イメージ提示型の広告の場合、化粧品や食品など、イメージ優位型の商品の場合を別にすると、それ以外の商品、たとえばクルマ、テレビ、洗濯機などの日用品の場合には、本質的にはイメージよりも実際の機能や性能、そしてユーザビリティなどが大切なはずである(クルマはすでに基本機能や基本性能が成熟しきっていて、イメージ提示型の商品になってしまっているのかもしれないが)。それをイメージによって短時間に訴求しようというやり方には本質的な欠陥があったというべきである。

情報提供型の広告は、雑誌などに見ることができる。雑誌では特集記事を組んだりするので、商品間の比較もできる。その意味で、雑誌というのは商品情報を知るための有効なメディアであったのだが、雑誌自体がいささか時代にそぐわないメディアとなり、売れ行きが落ちてきている現状では、情報提供メディアとしてのパワーはあまり発揮できていないのが現状といえるだろう。

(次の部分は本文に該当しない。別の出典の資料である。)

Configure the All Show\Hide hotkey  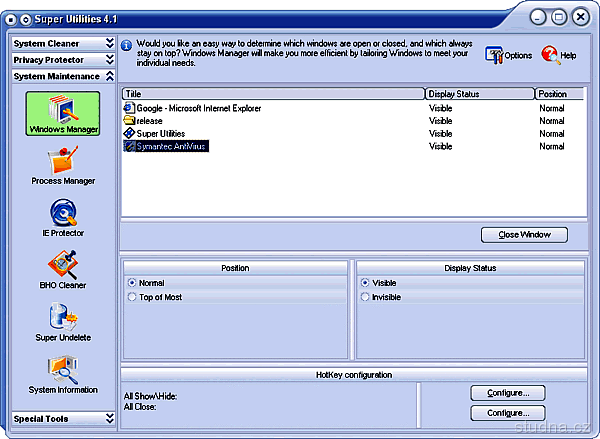click(508, 392)
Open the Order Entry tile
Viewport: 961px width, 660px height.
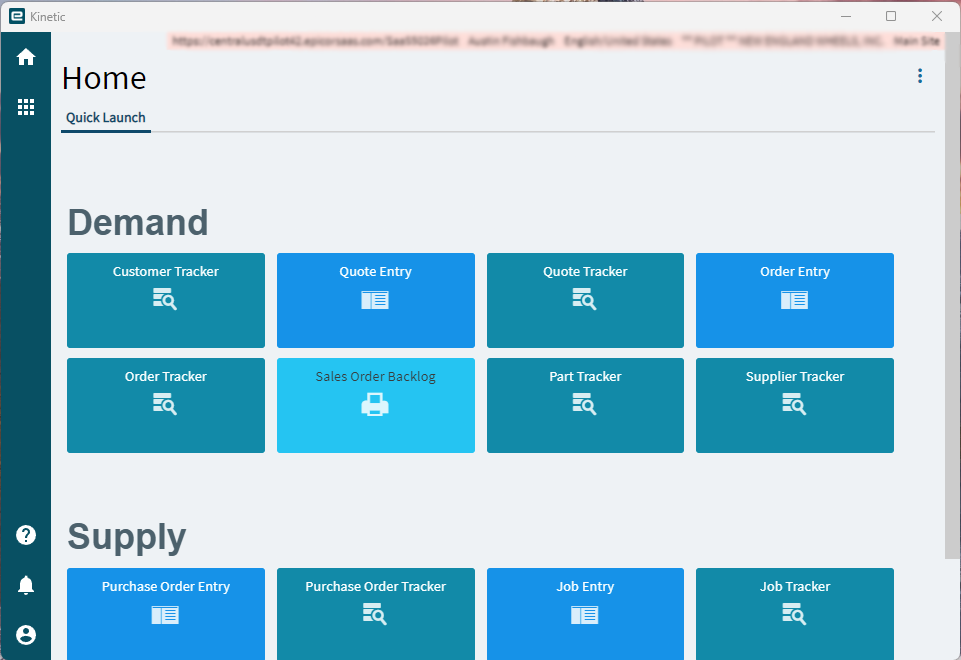[795, 300]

さて、インターネットが登場し、日常的なメディアのひとつとなってきた現在、製品情報の提供の仕組みは本質的に変化した。消費者が多様な情報源にアクセスして、商品についての情報を得ることができるようになり、インターネット登場以前のように、企業からプッシュされる情報だけを利用する割合が減ってきたからである。消費者は自分に必要な情報をプルすることができるようになった。企業サイトにアクセスして新製品の機能や使い方をあらかじめ調べることもできるし、値段にしても価格比較サイトが用意されている。使い勝手についても比較サイトなどでは消費者レビューが掲載されていて、その優れた点やウィークポイントを知ることができる。ユーザビリティについても、いろいろな製品についてレビューを行っているサイトや個人ブログがある。

こうした形でネットに商品情報が豊富に存在するようになると、消費者は「ほんとうの」情報を求めてネットにアクセスするようになる。また、ユーザビリティなど、利用してみなければ分からない部分についての情報をネットに求めるようになる。その結果、テレビなどの在来メディアでの広告の役割は、ネットにおける検索キーワードを提供するだけのものになってしまうかもしれない。

もちろん何事にも例外はある。商品イメージが特に重要なファッション分野や化粧品分野などでは、テレビなどの媒体に表現されたイメージがこれからも重視されるだろう。また、ネットの情報といえど、その信憑性の度合いには差がある。しかし、サイトの情報を自分のリアルな経験とつきあわせることで、ユーザは個々のサイトの信憑性を評価していくことができる。

このような形で、従来はプッシュ型、いいかえれば、企業側や広告代理店側の一方的な意図に左右されていた製品情報の提供が、かなりの程度、民主的な形で行われるようになってきたといえるだろう。今後、ネットにおいては、消費者はサイトの信頼性の吟味を行うようになるだろう。また、テレビなどの在来メディアを利用した企業の広告戦略は根本から見直しを迫られるようになっていくだろう。